Czy medytacja może działać kosmetologii i czy koliduje z chrześcijaństwem?

Poniżej fragment rozmowy polskiej specjalistki z psychokosmetologii Marty Kolankowska-Trzcińskiej z ks. dr. Stanisławem Radoniem...więcej

Ja zajmuje się propagowaniem psychokosmetologii, w której między innymi proponuję wdrożenie medytacji do kosmetologii. Swoją propozycję uzasadniam tym, że medytacja redukuje stres, może wspierać terapie dermatologiczne oraz stanowić naturalną terapię antyaging. Czy jako naukowiec zgadza się ksiądz ze mną?

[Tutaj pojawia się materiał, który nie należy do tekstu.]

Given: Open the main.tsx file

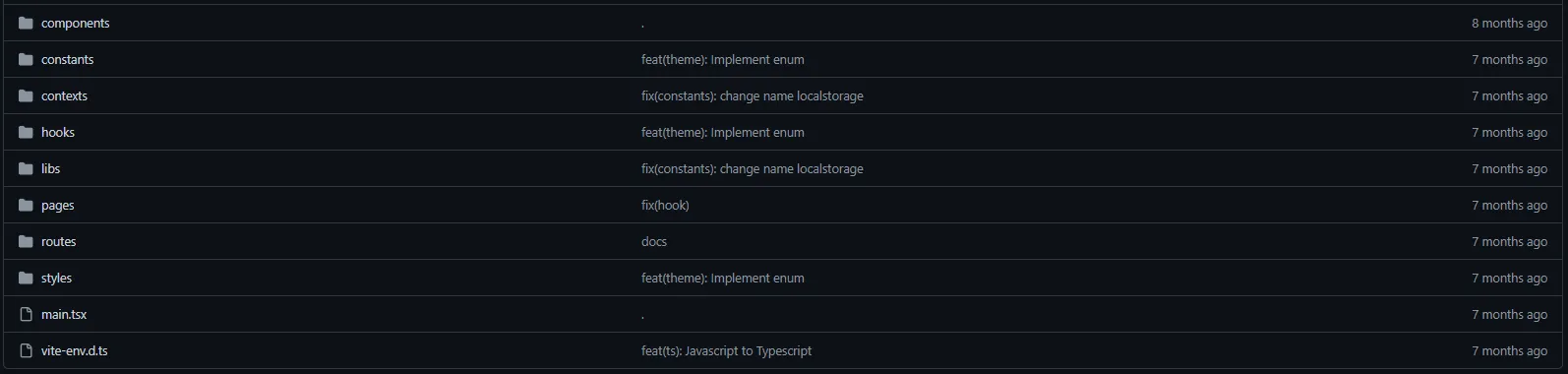Looking at the screenshot, I should [x=64, y=314].
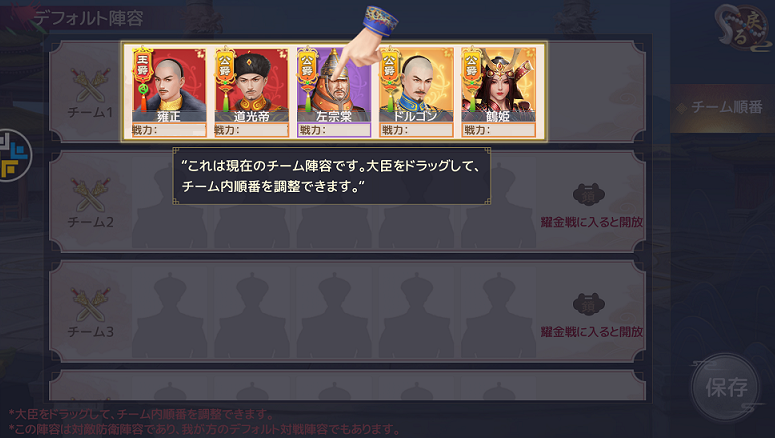
Task: Tap the lock icon on チーム2 row
Action: point(589,195)
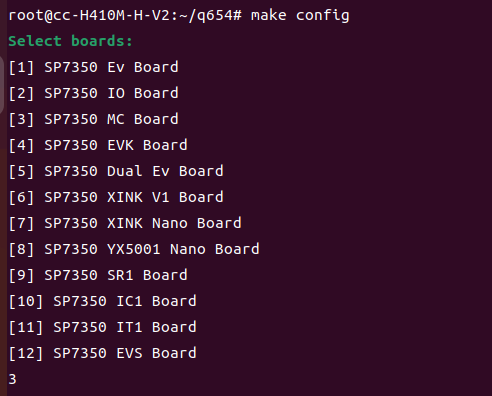Click the [6] option number
Image resolution: width=492 pixels, height=396 pixels.
point(21,197)
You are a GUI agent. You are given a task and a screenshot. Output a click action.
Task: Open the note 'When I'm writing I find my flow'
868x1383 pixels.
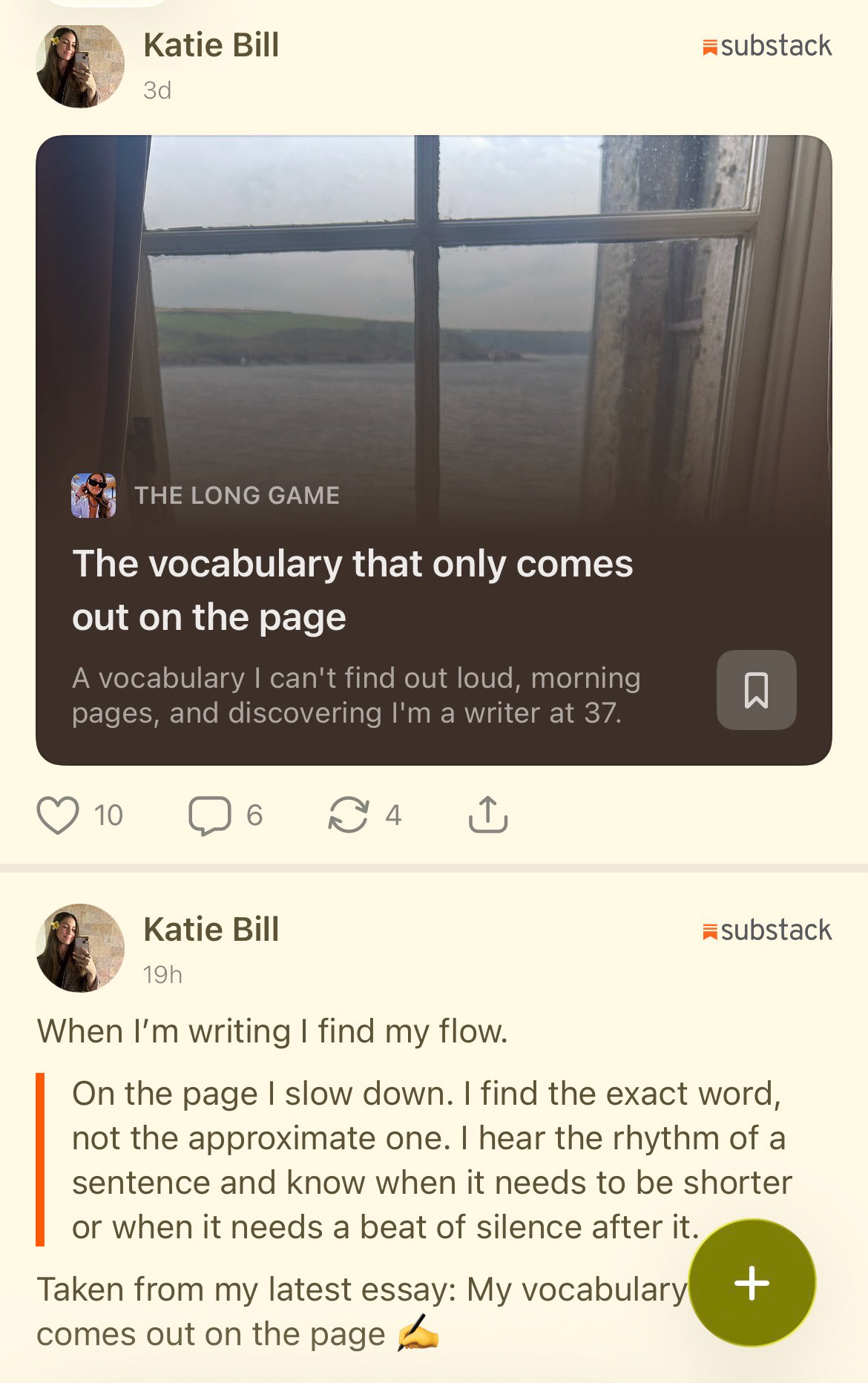coord(272,1031)
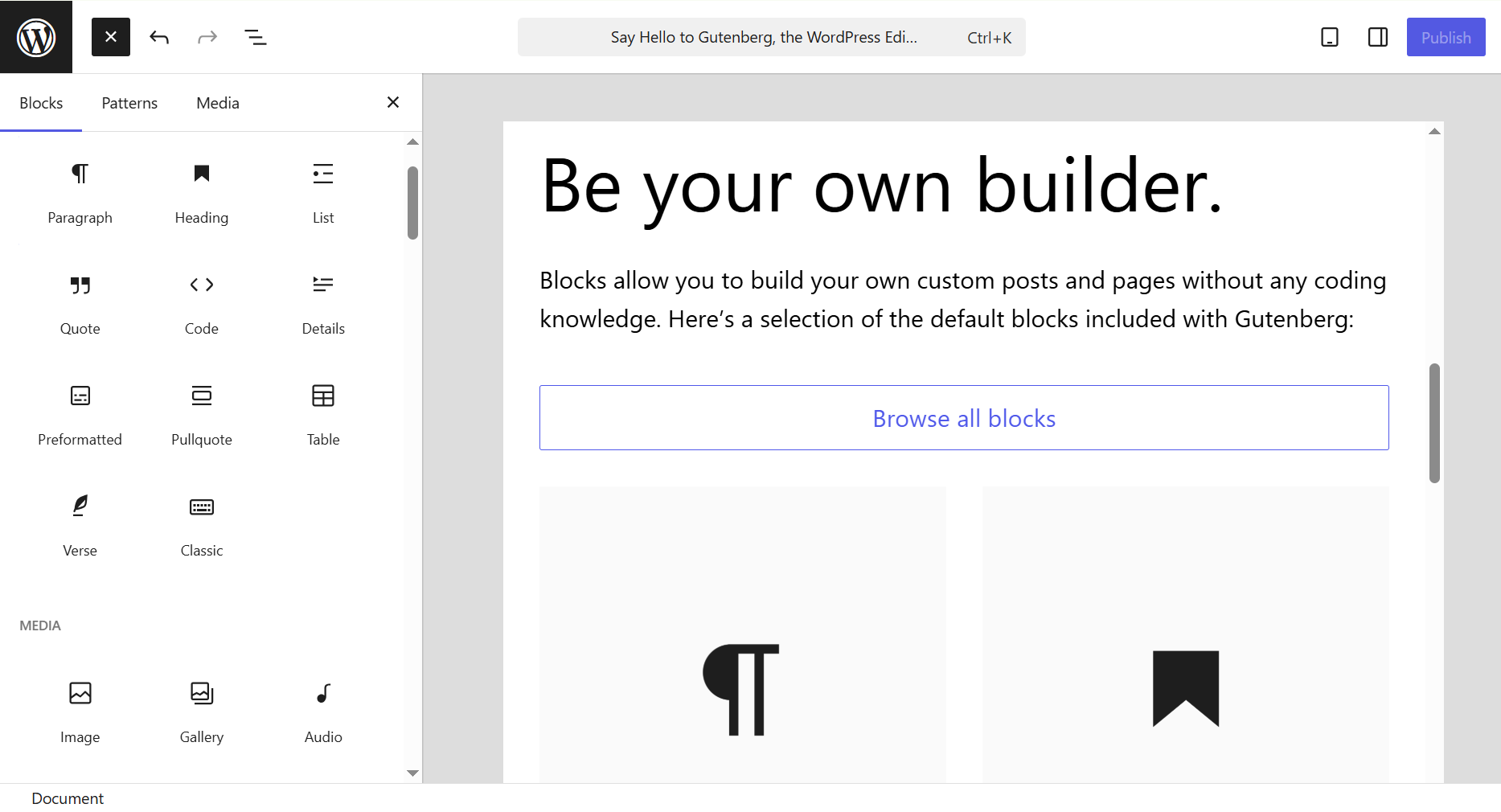Click the block inserter panel scrollbar
Viewport: 1501px width, 812px height.
412,203
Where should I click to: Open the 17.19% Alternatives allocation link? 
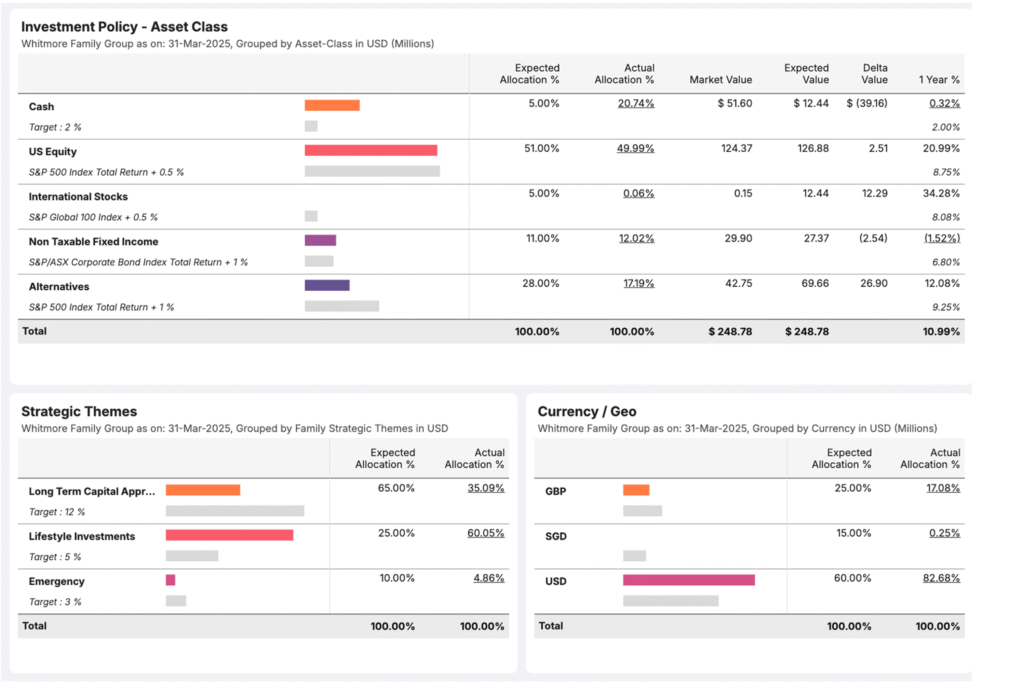(x=638, y=283)
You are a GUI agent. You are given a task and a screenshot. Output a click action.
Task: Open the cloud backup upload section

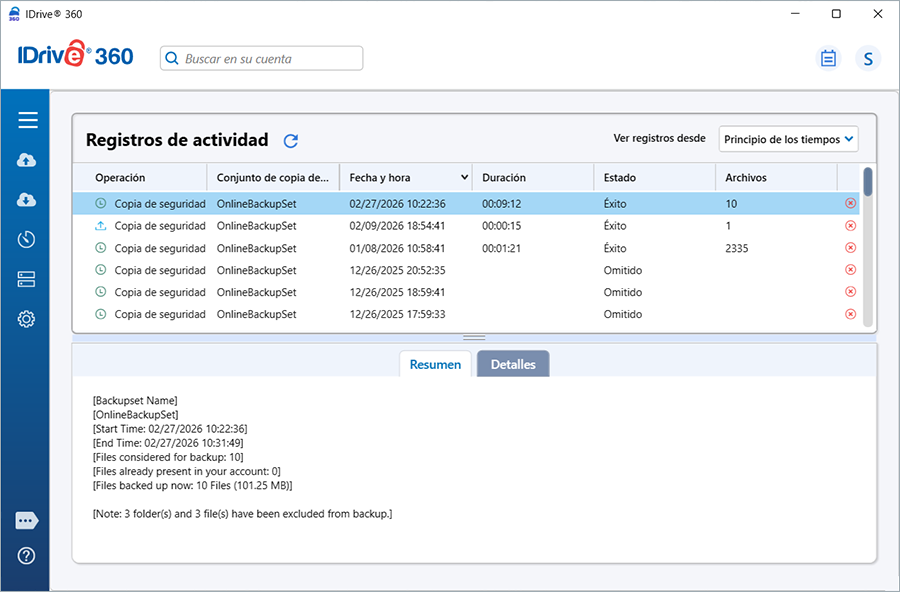(27, 160)

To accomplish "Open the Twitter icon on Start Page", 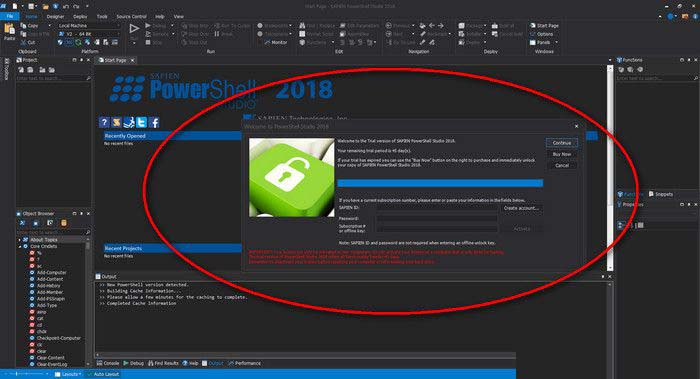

– Zdecydowanie tak. Jest cała masa badań, które potwierdzają tę tezę. Mówiąc krótko, poprawne i systematyczne (to trzeba podkreślić: codziennie choćby po minucie) praktykowanie medytacji wywołuje cały szereg pozytywnych zmian fizjologicznych (choroba niedokrwienna serca, nadciśnienie, chroniczny ból, astma, otyłość, reumatyzm, cukrzyca typu 2., syndrom jelita drażliwego), psychicznych (leczenie większości zaburzeń psychicznych i psychiatrycznych), funkcjonalnych (poprawa pod względem matematycznym jakości funkcjonowania umysłu), strukturalnych mózgu (spowalnianie procesów neurodegeneracyjnych poprzez zwiększanie grubości mieliny, istoty szarej i białej w wielu obszarach mózgu a w konsekwencji poprawę funkcjonowania systemu umysłowego), neuroimmunologicznych (wzrost wyzwalania dopaminy, melatoniny, serotoniny i endogennej morfiny oraz spadek kortyzolu i norepinefryny) oraz w genetyce (nasilanie procesów telomerazy oraz osłabienie metylacji, które decydują o odporności immunologicznej). Wydaje się, że w niedalekiej przyszłości będzie możliwe leczenie chorób nieuleczalnych i leczonych dotąd jedynie objawowo (zmienianie sekwencji DNA).